W03.4 From models to Implementations
W03.4.1 Optimizing tensor operations for performance
This presentation focuses on compiling tensor operations described, for instance, in an ONNX model, through transformation passes such as loop fusion, tiling, interchange, and related optimizations.
In the context of critical embedded systems, several objectives must be met:
- Minimizing latency and memory usage to satisfy performance requirements and platform constraints, by exploiting the capabilities of the target architecture and exploring the available optimization space;
- Ensuring compliance with timing requirements by performing WCET analyses;
- Ensuring conformance to the original model, by relying on mathematical formalization and proofs.
The compilation techniques needed to achieve these objectives differ significantly, and bridging this gap is essential to deliver both safety and performance.
In this talk, we focus on the “compiling for performance” side and review the usual program transformations and compilation passes used to extract the best performance from tensor operators. The goal is to provide enough background to support discussions on how to connect these two worlds.
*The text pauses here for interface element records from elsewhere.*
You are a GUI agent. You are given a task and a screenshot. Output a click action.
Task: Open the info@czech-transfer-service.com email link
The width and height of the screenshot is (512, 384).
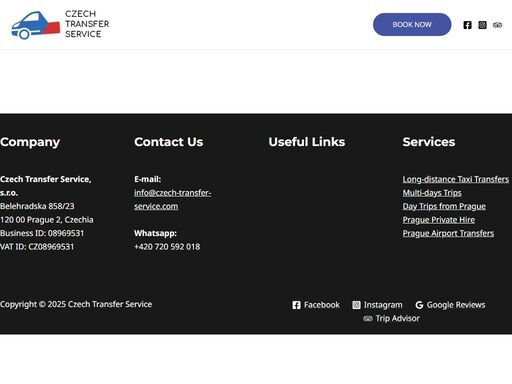click(173, 200)
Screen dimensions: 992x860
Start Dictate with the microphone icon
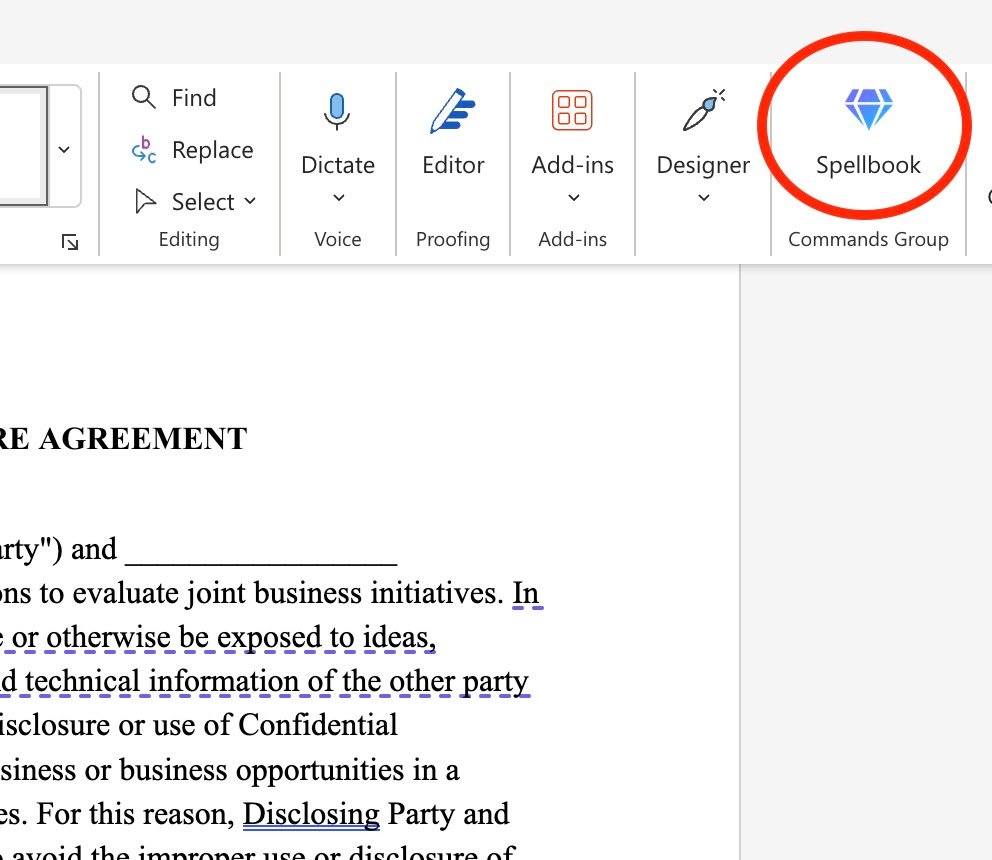(x=337, y=111)
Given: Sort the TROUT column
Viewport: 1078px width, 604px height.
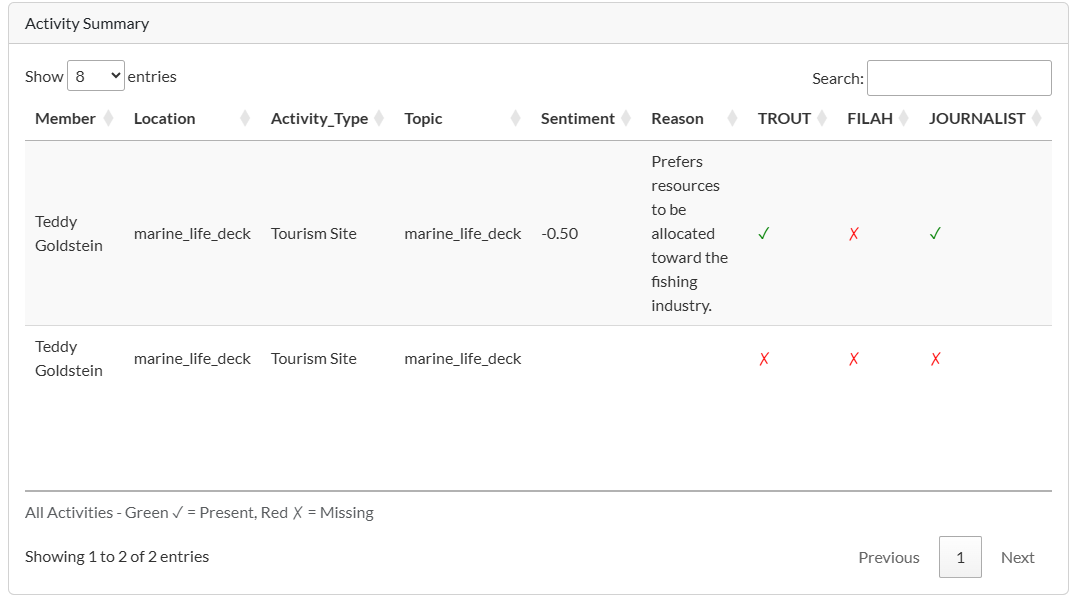Looking at the screenshot, I should 822,118.
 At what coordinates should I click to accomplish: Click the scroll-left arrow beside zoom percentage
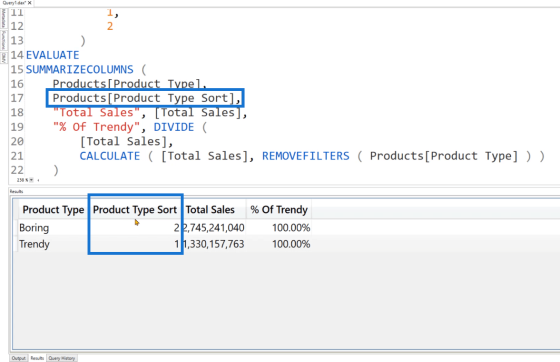[x=38, y=180]
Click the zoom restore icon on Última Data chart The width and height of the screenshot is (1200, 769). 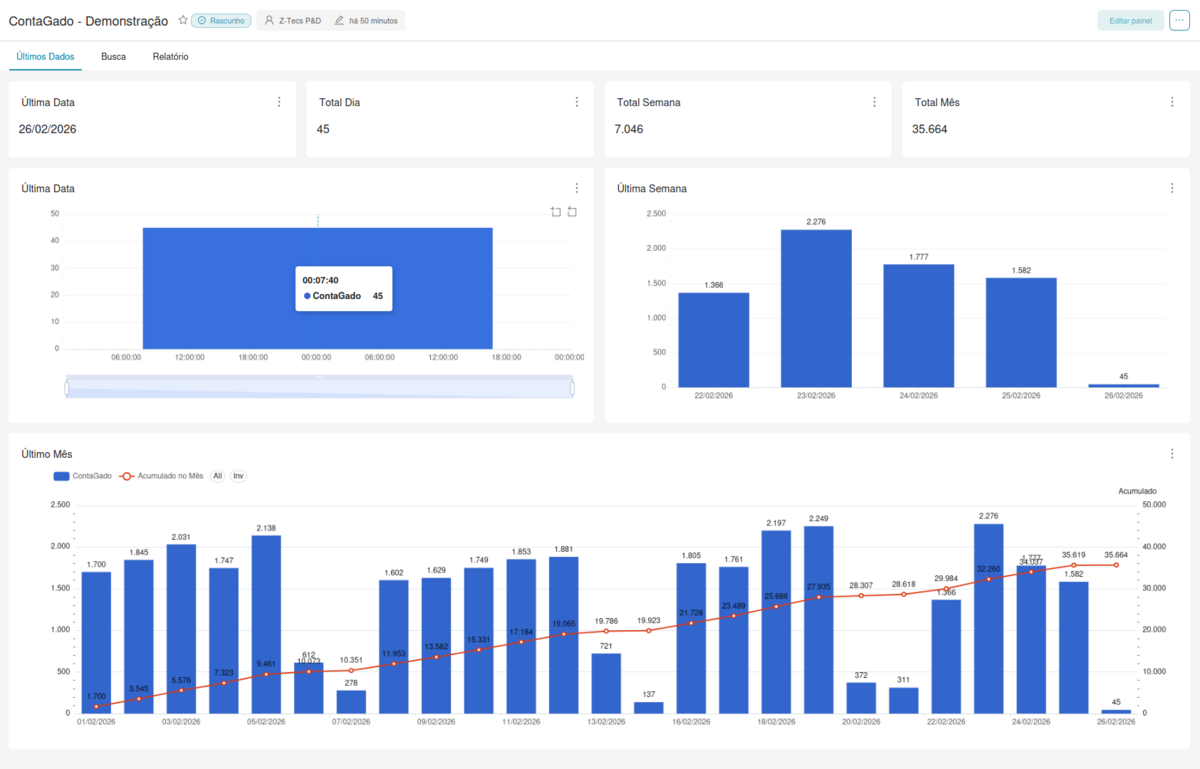click(x=571, y=212)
W03.4.2 Determinism Is Optional, Predictability Is Not: Numerical Approximation as a First-Class Citizen in Modern Machine Learning
Modern deep learning systems rely heavily on numerical approximations, including reduced precision, quantization, non-deterministic execution orderings, and parallel computation. These choices do not merely introduce “negligible noise”; they can fundamentally alter optimization dynamics, learned representations, training behavior, stability, and, in some cases, the functional behavior of neural networks. This presentation sheds light on the tensions between determinism, reproducibility, and predictability, and questions the actual role of numerical precision in the design, analysis, and certification of modern machine learning models.